If places like those are bowing out, how can places like Rio justify the expense? On this front, I have plenty of questions but no answers.

*     *     *     *     *

Theoretically, if we could get past the issues of money and security and lopsided cost-benefit ratios, Earth is filled with all kinds of intriguing places that could host future Olympics.

Although we think of Israel and Lebanon as hot desert nations, they both have ski resorts because they both have mountains that receive significant snow. Lebanon even has its famous cedar groves that look somewhat like the evergreen forests of California's High Sierra. So how about having the Winter Olympics in the Middle East?

Ideally they would be in Israel, not Lebanon -- better to have them hosted by a first world democracy than by a Syria-influenced puppet state run by the terrorist organization Hezbollah -- but again, I'm talking theory, so they could be in either. And hey, if you really want to show that the whole "Olympic Movement" thing is not a fraud, how about those two countries, one Jewish and one Muslim, get together and co-host the Games?

How about Winter Olympics in South America? When we think of that continent we think of sweaty rain forests and tropical heat, but the Andes have some of the snowiest summits on Earth and there are ski resorts in Chile and Argentina. So why not?

And since Beijing, the headquarters of Communist China, will have hosted two Olympics in fourteen years come 2022, how about the IOC man up and make a statement about independence and sovereignty by awarding a Summer Olympics to Taiwan? They should make Taipei the host city and call the country Taiwan instead of spinelessly referring to it as "Chinese Taipei" or "Republic of China." They should have the whitewater events in a free-flowing river in the Central Mountain Range. And trust me, it would be good.

*     *     *     *     *

Of course all of that is a long shot and some of it is, at least for now, a pipe dream.

But it doesn't have to stay that way. Even the Israel-Lebanon co-hosting idea could eventually become plausible, when you remember how close the Cedar Revolution came to succeeding.

*     *     *     *     *

The next three Olympics will all be in the Orient: Winter 2018 in Pyeongchang, South Korea, Summer 2020 in Tokyo, and Winter 2022 in Beijing.
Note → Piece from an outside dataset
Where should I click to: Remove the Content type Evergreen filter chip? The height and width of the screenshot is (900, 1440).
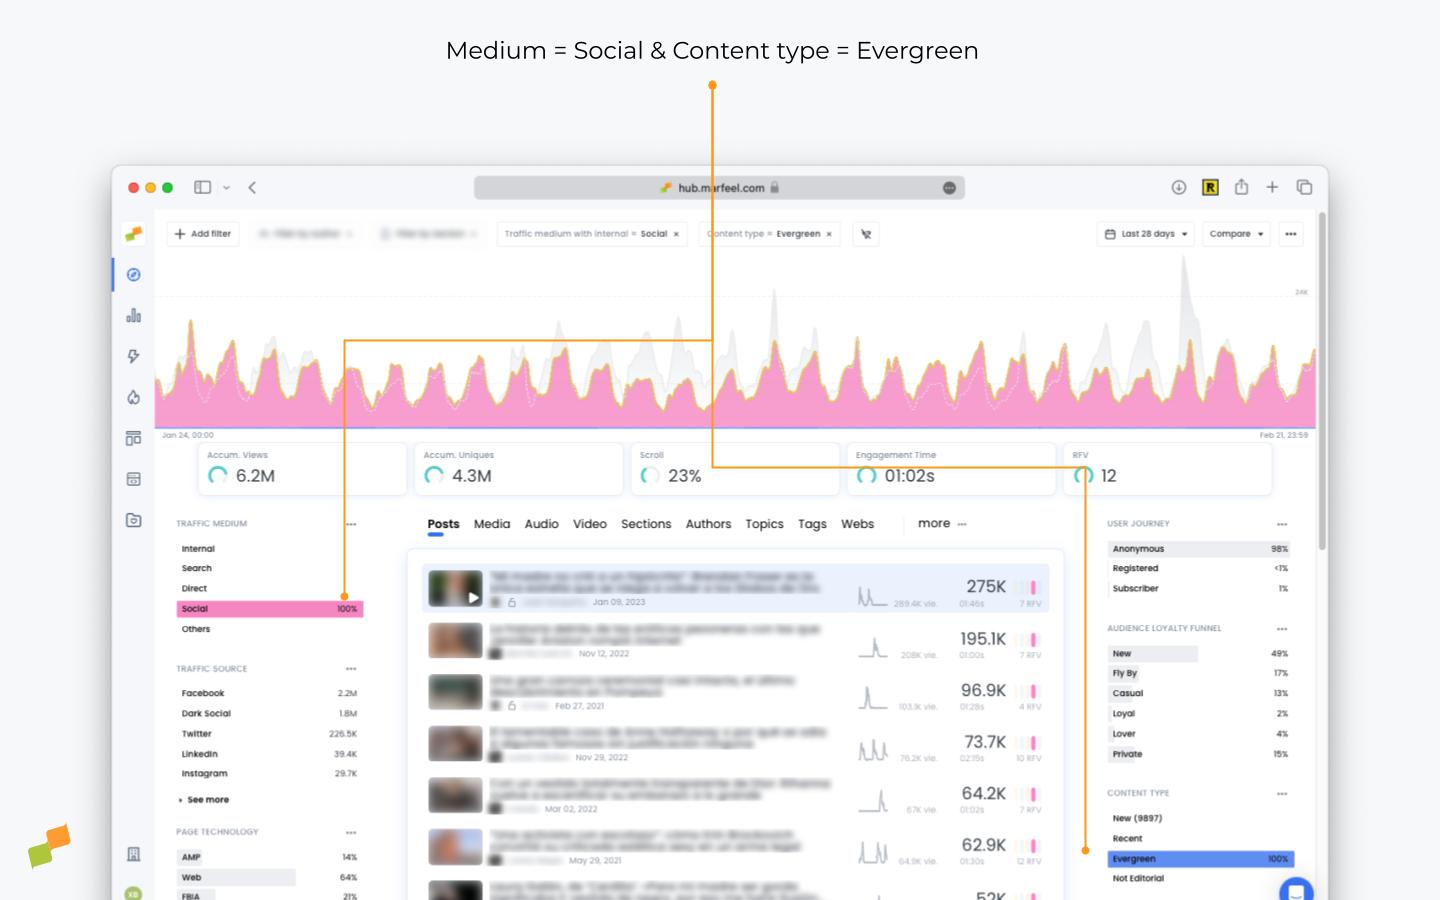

That is good, but the Olympics obviously need to step away from that that neck of the woods for 2024, and it will be interesting to see which neck they choose to enter.

Los Angeles is bidding for those games (Go America!) and if it wins, it will mean the City of Angels gets to host on the 40th anniversary of its staggeringly successful 1984 Summer Games.

But Paris is also bidding (last hosted in 1924) and so is Rome (last hosted in 1960). And so is Budapest (going for its first).

I do not know the logistics -- i.e., number of hotel rooms within a certain radius, abundance of facilities, reliability of public transport -- but I do know that Budapest would get my vote if everything else is even close to equal.

It is one of Europe's greatest cities, but nobody (or at least no American) ever thinks about it.

It would be the first non-Russian city from behind the Iron Curtain to host an Olympics since the Iron Curtain got ripped down.

It would put an often overlooked country, Hungary, front and center on the world stage.

I say do it!

*     *     *     *     *

And with that said, I'll sign off. I've rambled long enough and this blog post isn't going to change anything, but it was fun to opine. And fortunately, the World Cup of Hockey is right around the corner!